Mart 2016'da gittiğim Akhisarspor deplasmanından sonra ilk deplasmanım oldu. O gün Şener, Volkan Şen ve Fernandao'nun golleriyle 3-0 kazanmış İzmit'e mutlu dönmüştük. Burada da öyle olmasını umuyorduk ama olmadı.
Aslında yine her deplasman olduğu gibi maç planını konuşmaya günler öncesinden başladık. Maçın günü ve saati güzel olursa maça gitme planı yapacaktık. Maçın tarihi açıklandı. 7 Nisan. Saat 16:00. Buraya kadar her şey iyi gidiyor. Şimdi sırada en zor kısım. Biletler. Normalde passo sitesi üzerinden alabilmemiz gereken biletler ancak öyle bir şey mümkün değil. Eğer bir arkadaşınız, tanıdığınız yoksa bilet almanız mümkün değil. Bir de üstelik her sene en çok gidilmek istenen Ankara gibi deplasman olduğu zaman bu daha da zor oluyor. Neyse ki sevdiğimiz bir arkadaşımız tarafından bir şekilde biletleri hallettik. Normalde 7 kişi yola çıkacaktık ancak olağan dışı gelişmelerden dolayı 5 kişi yola çıkıyorduk.

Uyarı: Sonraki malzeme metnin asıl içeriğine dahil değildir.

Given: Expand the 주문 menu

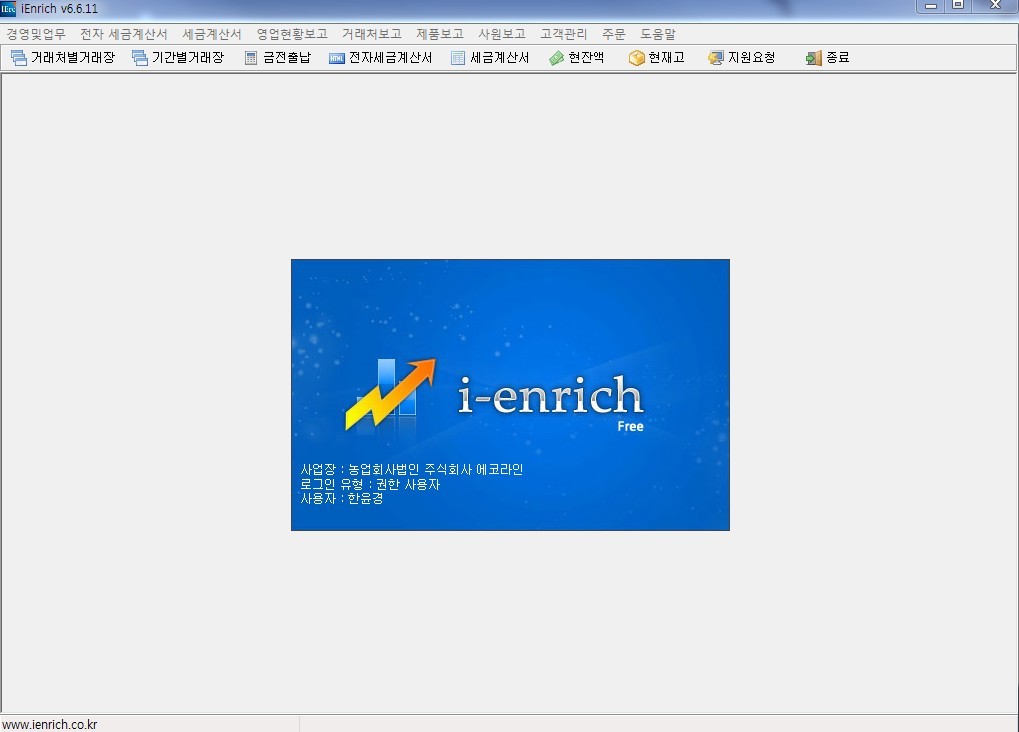Looking at the screenshot, I should click(x=613, y=34).
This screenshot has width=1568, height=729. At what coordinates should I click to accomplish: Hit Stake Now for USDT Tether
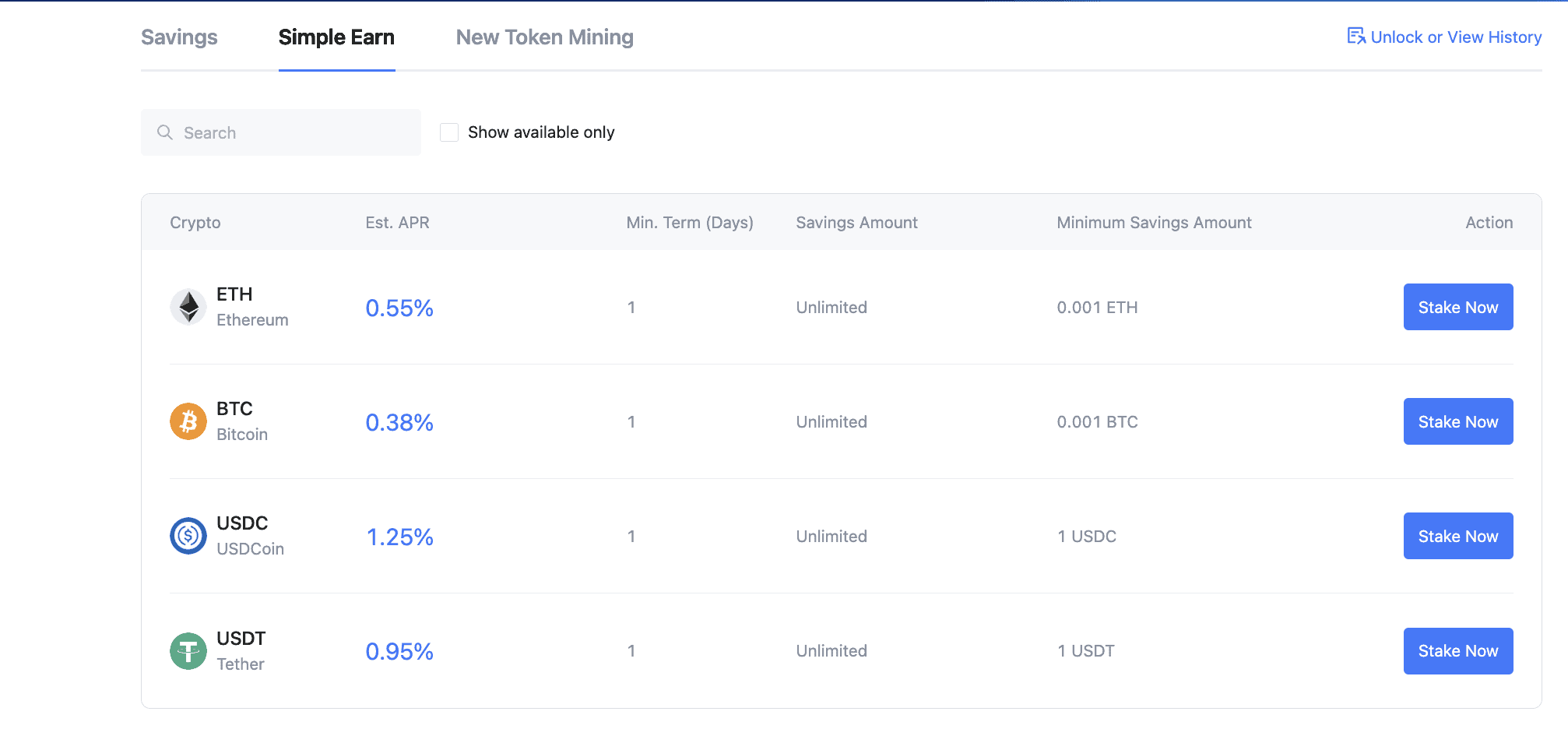click(1457, 650)
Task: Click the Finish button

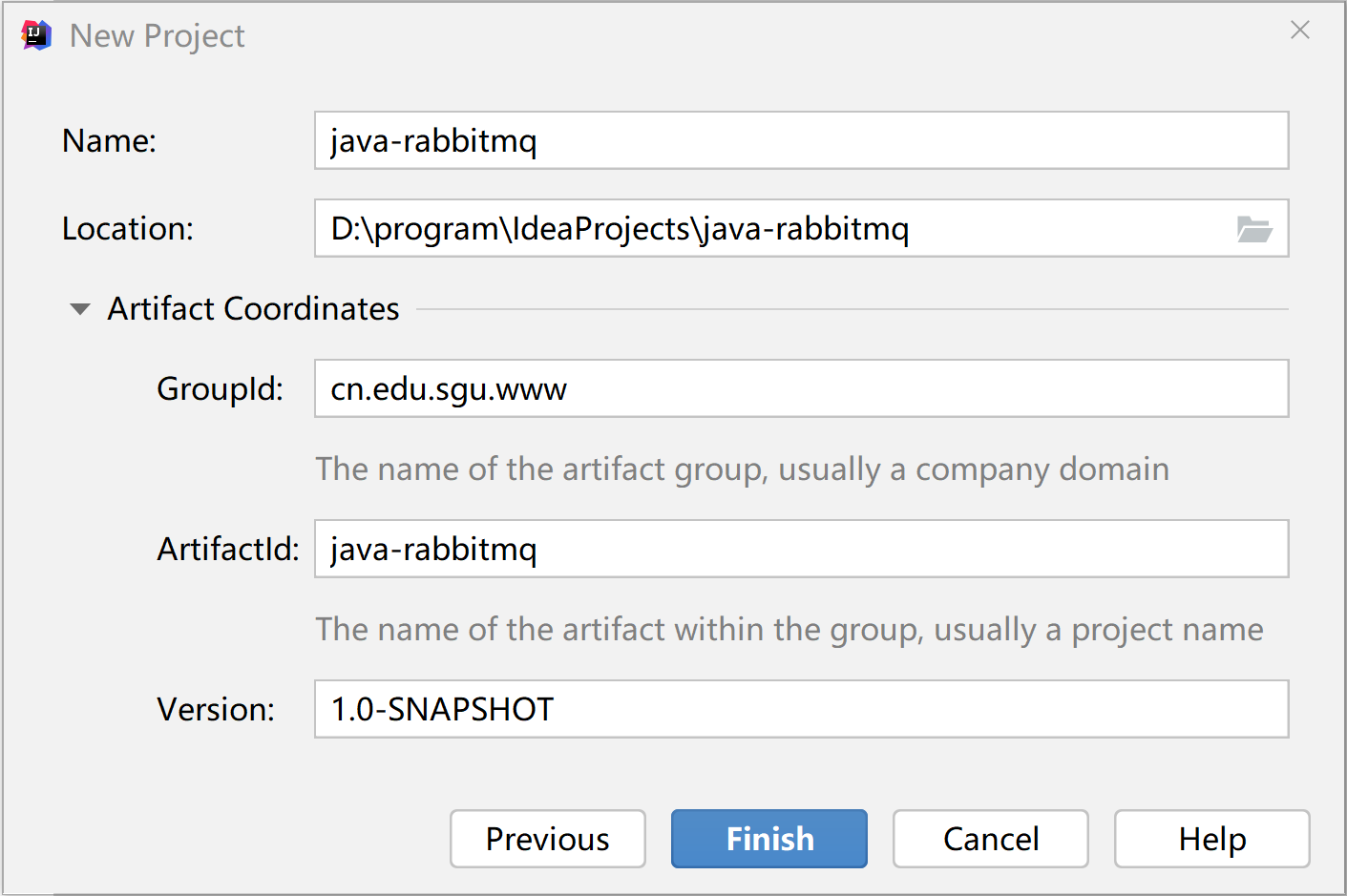Action: (x=768, y=839)
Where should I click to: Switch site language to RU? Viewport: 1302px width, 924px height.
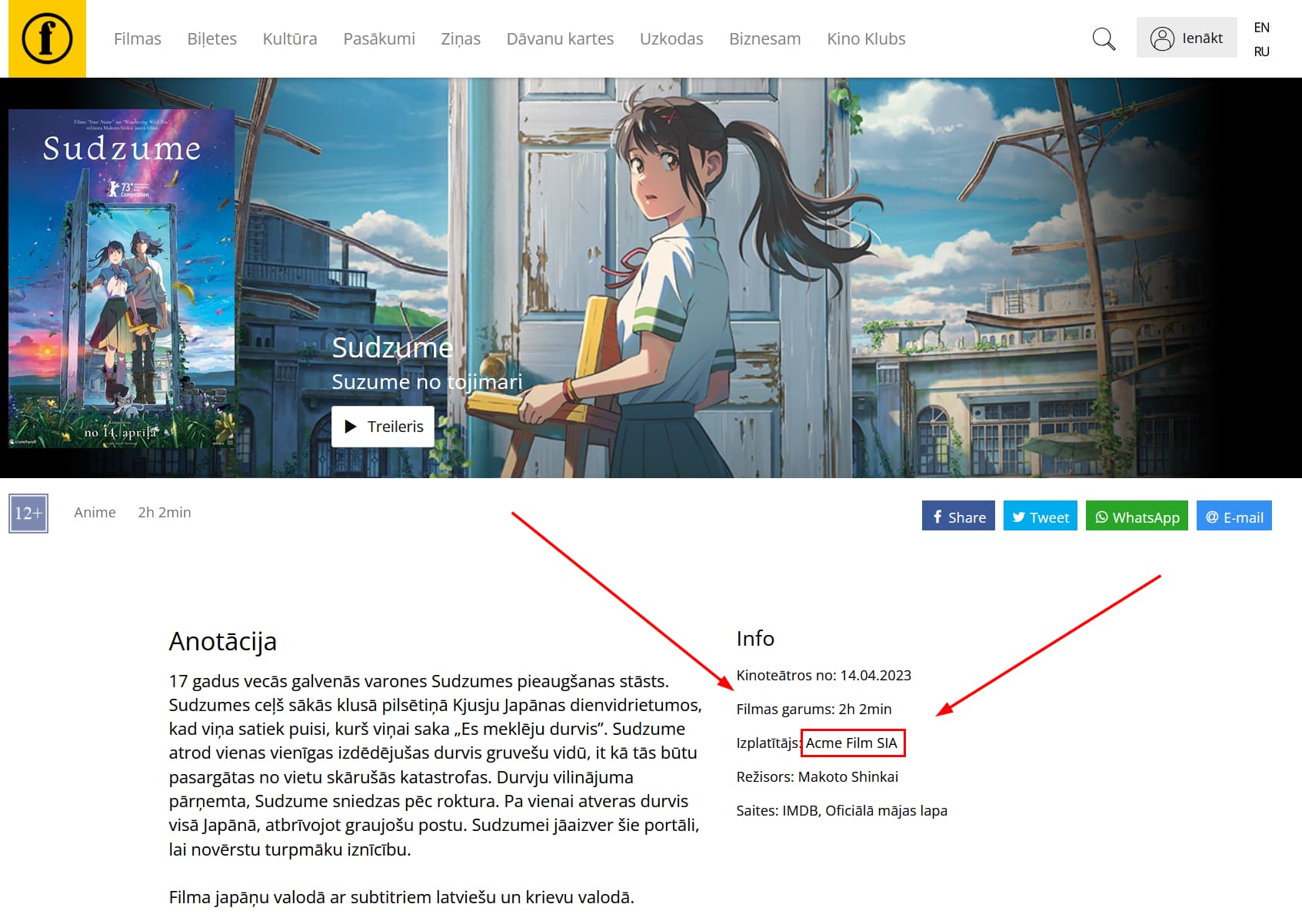pyautogui.click(x=1261, y=52)
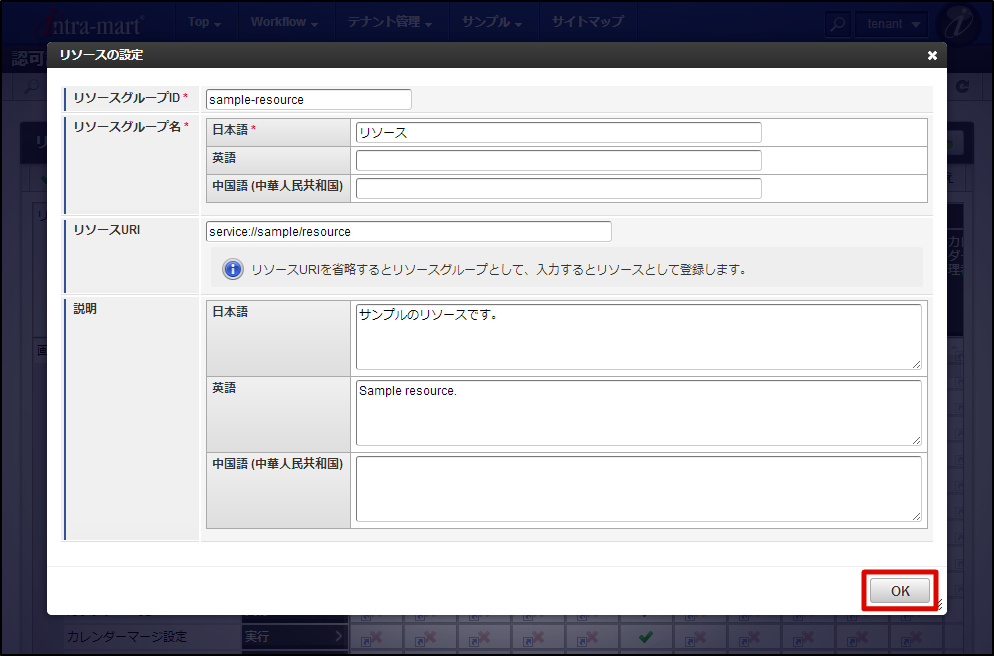
Task: Click the search icon in the left panel header
Action: (30, 87)

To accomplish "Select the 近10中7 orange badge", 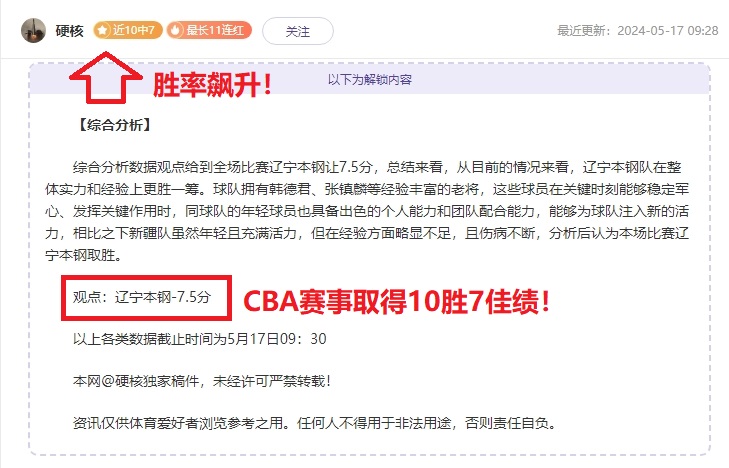I will click(x=127, y=31).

Saat 04:30'da İstanbul hareket eden arkadaşlar saat 06:00 gibi İzmit'ten bizi aldı ve yolculuk başladı. Fenerbahçe için deplase olmak keyifli, bu herkesin yüzüne yansıyor.
Ankara'ya deplasman yapılırsa ilk durak Anıtkabir olmalı. Mustafa Kemal Atatürk'e bağlılığımızı bir kez daha göstermek için bu ziyareti gerçekleştirdik. Bir kez daha yattığı yerde selamımızı verip, müzeleri gezip duygu yoğunluğu yaşadığımız bir ziyareti geride bıraktık. Bir Pazar günü Türkiye'nin her yerinden otobüslerle, taksilerle insanların buraya gelmesi, Atatürk'e sevgilerini ve bağlılıklarını göstermesi çok güzel bir şey. Sonsuza kadar izindeyiz. Bu halk her türlü engellemelere rağmen seni 1 saniye bile olsa unutmayacak.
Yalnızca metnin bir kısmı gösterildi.